(Tugas 1)
Tolong tuliskan ulang teks halaman tentang obat hipertensi, seluruhnya mulai dari "Reseptor angiotensin II" hingga ke "mendapat terapi ACEi.", tanpa mengubah satu kata pun.
(Tugas 2)
Jawab pertanyaan berikut berdasarkan teks halaman tentang obat hipertensi.
(a) Reseptor apa yang memperantarai respons farmakologis angiotensin II seperti vasokonstriksi dan penglepasan aldosteron?
(b) Pada berapa persen pasien yang mendapat terapi ACEi dijumpai efek samping batuk kering?
(c) Dua obat apa yang disebut sebagai contoh CCB di luar golongan dihidropiridin?

(Teks Halaman)
Antagonis Angiotensin II(Angiotensin II Reseptor Blocker [ARB])
Reseptor angiotensin II ditemukan pada pembuluh darah dan target lainnya. Disubklasifikasikan menjadi reseptor AT1 dan AT2. Reseptor AT1 memperantarai respon farmakologis angiotensin II, seperti vasokonstriksi dan penglepasan aldosteron. Dan oleh karenanya menjadi target untuk terapi obat. ARB mempunyai banyak kemiripan dengan ACEi, tetapi ARB tidak mendegradasi kinin. Efek samping ACEi dan ARB diantaranya mengganggu fungsi ginjal, hiperkalemia karena menurunkan produksi aldosteron. Perbedaan antara ACEi dan ARB adalah batuk kering yang merupakan efek samping yang dijumpai pada 15% pasien yang mendapat terapi ACEi.
5.
Penghambat Saluran Calsium (Calcium channel blocker)
Calcium channel blockers (CCB) dapat dibagi kedalam dua kelas yaitu golongan dihidropiridin (nifedipin) dan golongan nonhidripiridin (verapamil dan diltiazem). CCb dihidropiridin sangat efektif untuk pasien yang mengalami isolates systolic hypertension. CCB bekerja dengan cara menurunkan influks ion kalsium ke dalam sel miokard, sel sel dalam sistem konduksi jantung, dan sel sel otot polos pembuluh darah. Efek ini akan menurunkan kontraktilitas jantung, menekan pembentukan dan propagasi impuls elektrik dalam jantung dan memacu aktivitas vasodilatasi, interferensi dengan konstriksi otot polos pembuluh darah. Semua hal di atas adalah proses yang bergantung pada ion kalsium. Kesadaran terhadap gejala hipoglikemia pada beberapa pasien DM tipe 1 dapat berkurang.
Yap itu dia beberapa hal yang saya baca dan presentasikan di kampus tentang Hipertensi, baik definisi, mekanisme hingga pengobatannya. Yupp«dan saya harapkan teman-teman semuanya selalu salam keadaan sehat ya? dan jangan pernah lupa untuk selalu menjalankan POLA HIDUP SEHAT dan s egala penyakit bisa kita hindari«!

(Isi Kumpulan Data)
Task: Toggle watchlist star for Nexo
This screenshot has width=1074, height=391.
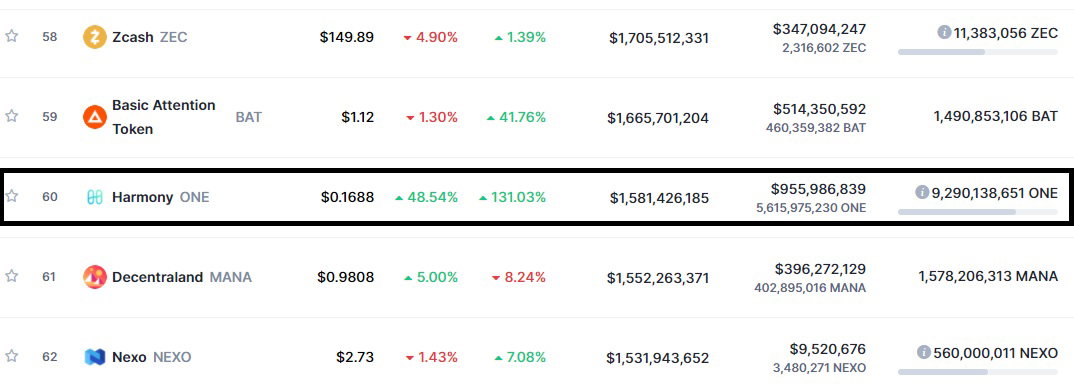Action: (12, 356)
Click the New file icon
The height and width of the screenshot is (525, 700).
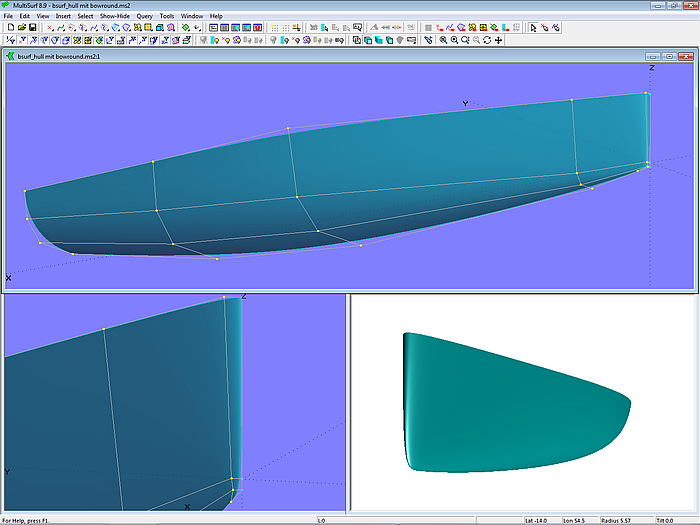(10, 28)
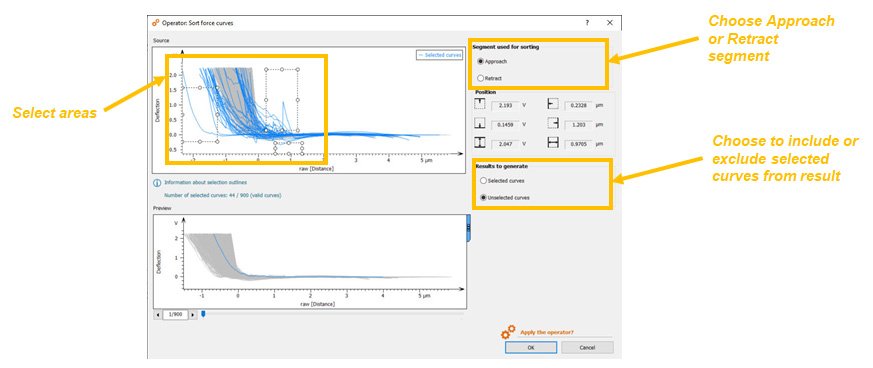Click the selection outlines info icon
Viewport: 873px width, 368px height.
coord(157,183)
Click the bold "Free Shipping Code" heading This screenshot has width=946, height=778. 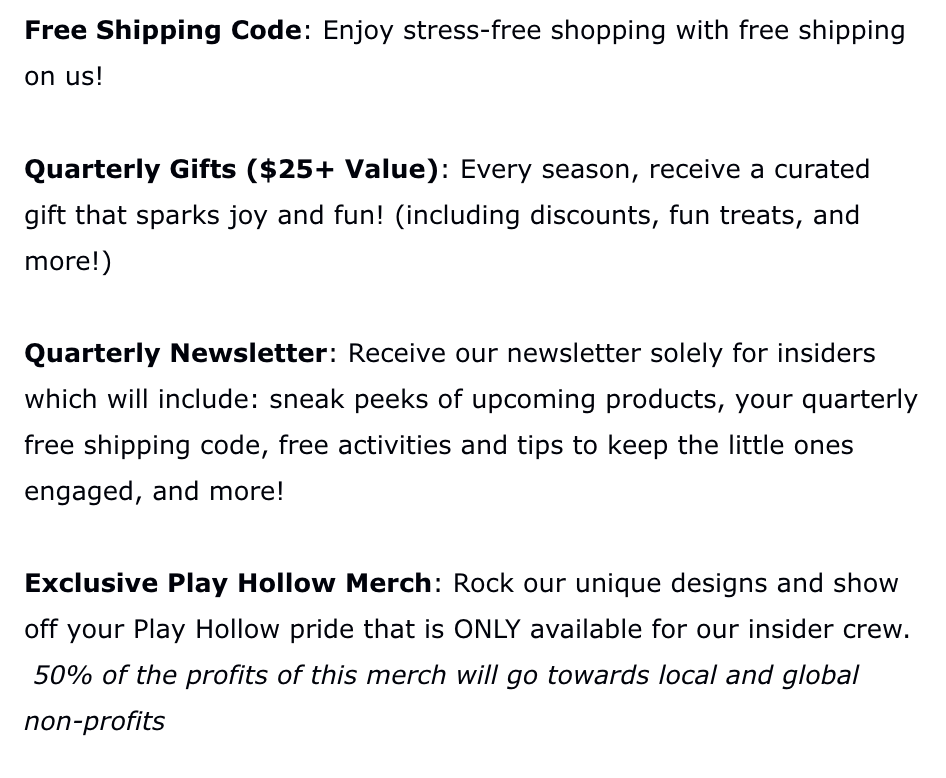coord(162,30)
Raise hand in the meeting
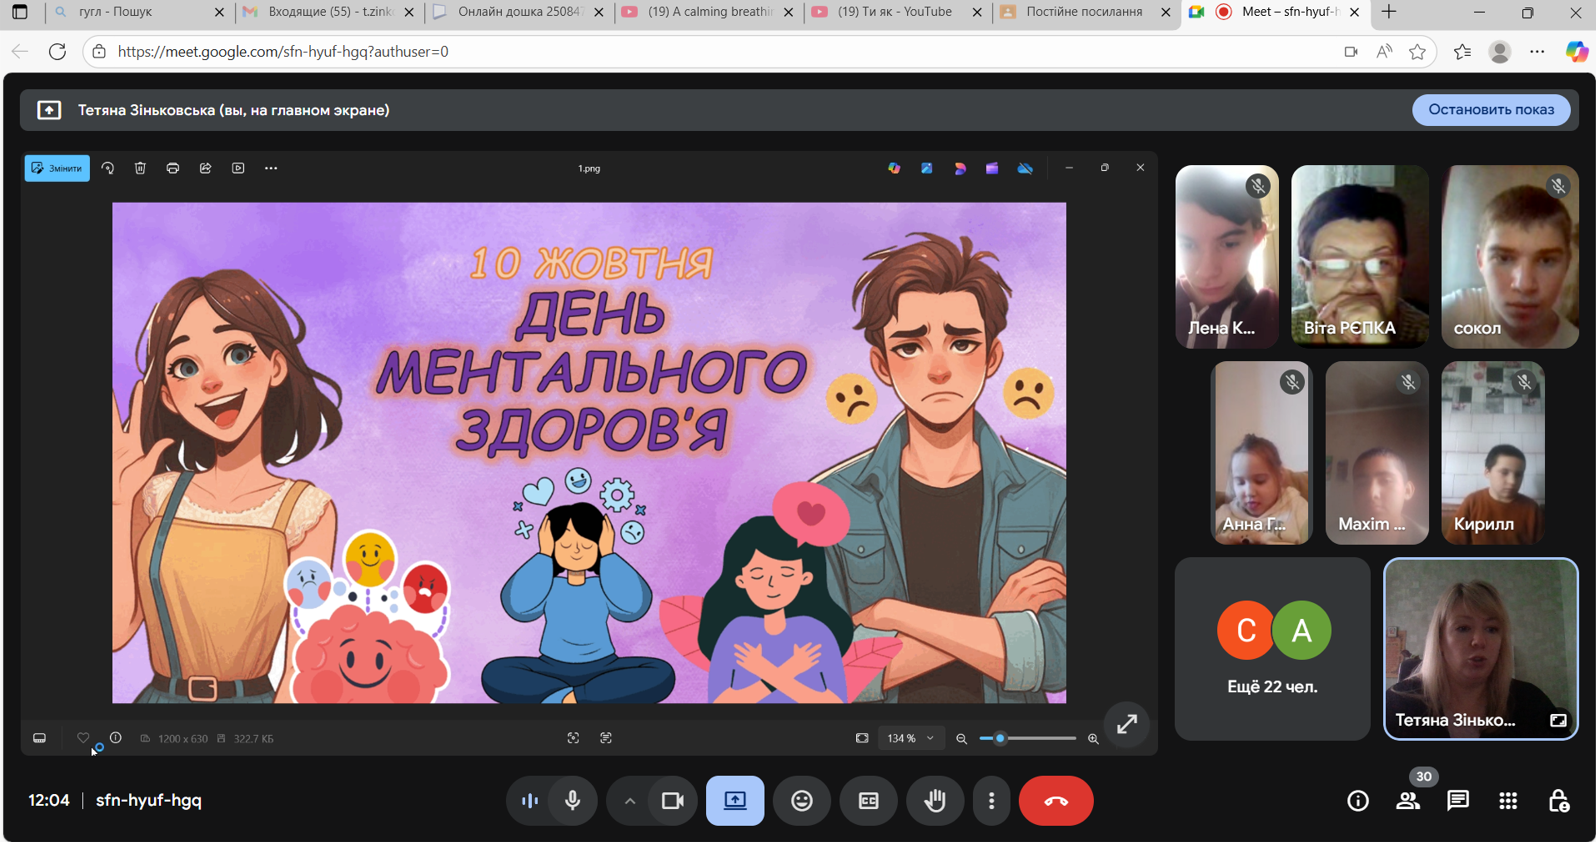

(Jawaban yang Diharapkan 1)
Reseptor angiotensin II ditemukan pada pembuluh darah dan target lainnya. Disubklasifikasikan menjadi reseptor AT1 dan AT2. Reseptor AT1 memperantarai respon farmakologis angiotensin II, seperti vasokonstriksi dan penglepasan aldosteron. Dan oleh karenanya menjadi target untuk terapi obat. ARB mempunyai banyak kemiripan dengan ACEi, tetapi ARB tidak mendegradasi kinin. Efek samping ACEi dan ARB diantaranya mengganggu fungsi ginjal, hiperkalemia karena menurunkan produksi aldosteron. Perbedaan antara ACEi dan ARB adalah batuk kering yang merupakan efek samping yang dijumpai pada 15% pasien yang mendapat terapi ACEi.

(Jawaban yang Diharapkan 2)
(a) Reseptor AT1.
(b) 15%.
(c) Verapamil dan diltiazem.